Job item - Rewrite the lines as a numbered list, starting at the line that contains "Identify the location" and continuing through the last line of the entries. Skip blank lines and leave the pictures out.

Data under study -
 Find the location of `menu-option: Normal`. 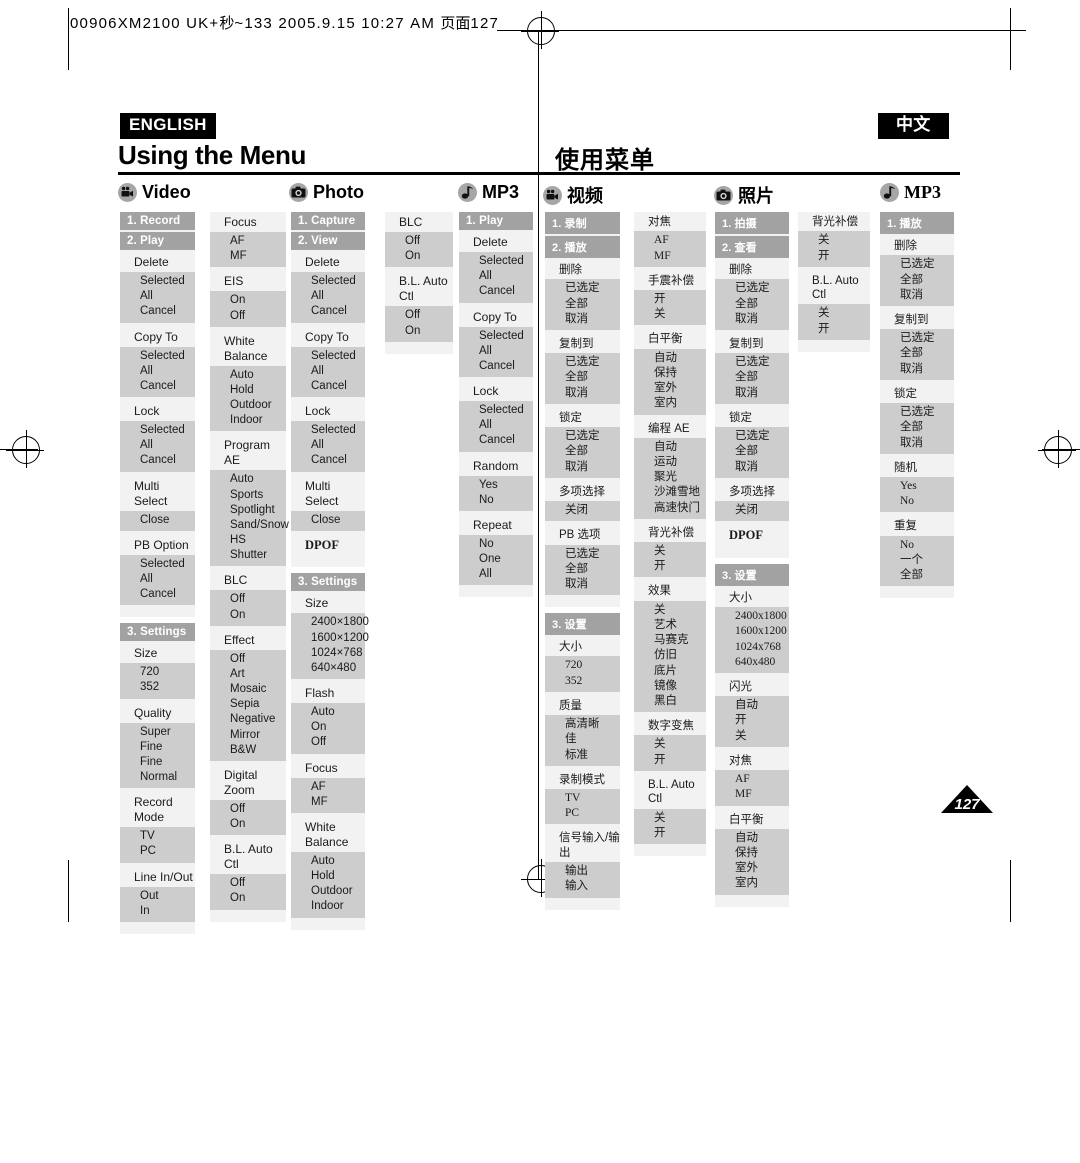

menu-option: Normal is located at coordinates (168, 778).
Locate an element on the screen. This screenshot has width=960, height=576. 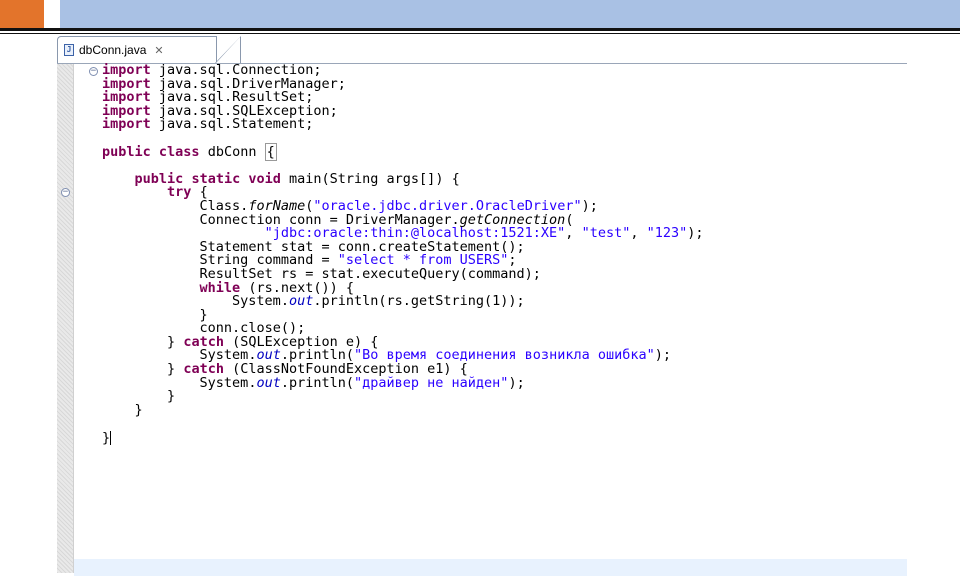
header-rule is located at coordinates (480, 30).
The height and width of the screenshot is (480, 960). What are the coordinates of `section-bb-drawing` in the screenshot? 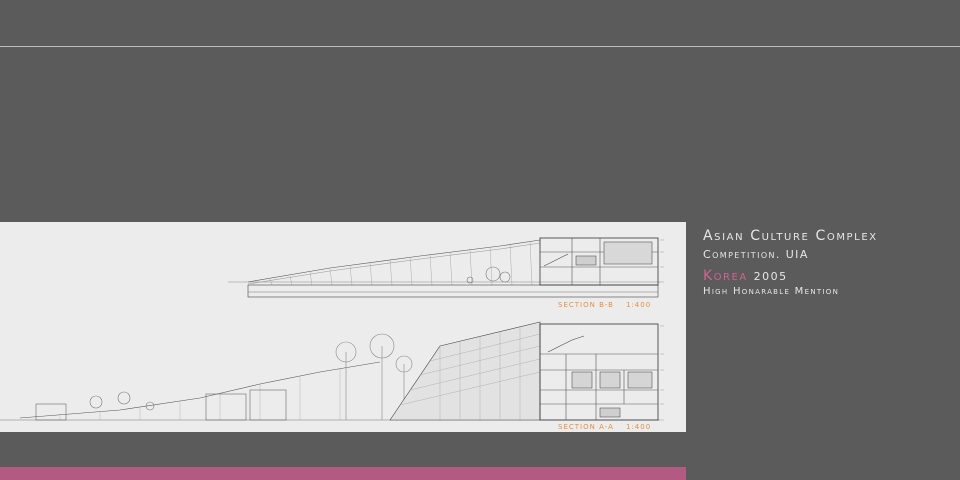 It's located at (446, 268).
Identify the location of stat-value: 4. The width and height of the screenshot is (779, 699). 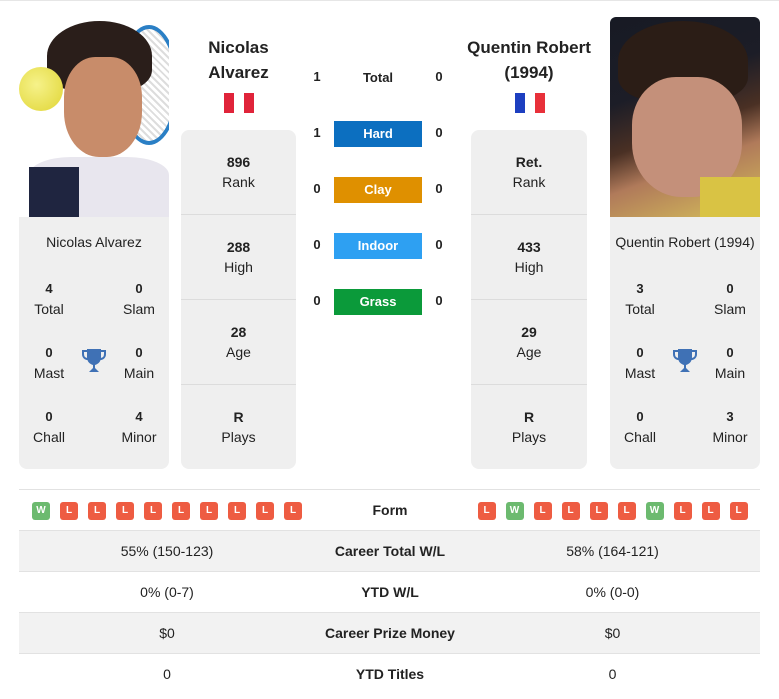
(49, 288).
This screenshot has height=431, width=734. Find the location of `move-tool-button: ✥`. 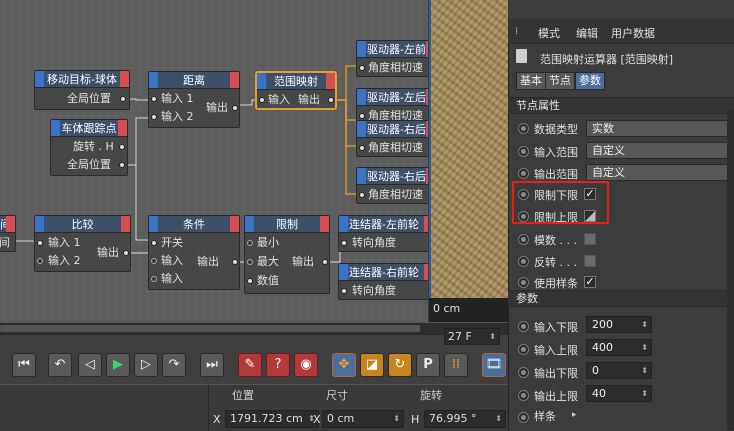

Completed exercise -
1. Identify the location of stat-value: 4. The width and height of the screenshot is (779, 699). 
2. (49, 288).
3. This screenshot has height=431, width=734. Find the location of `move-tool-button: ✥`. 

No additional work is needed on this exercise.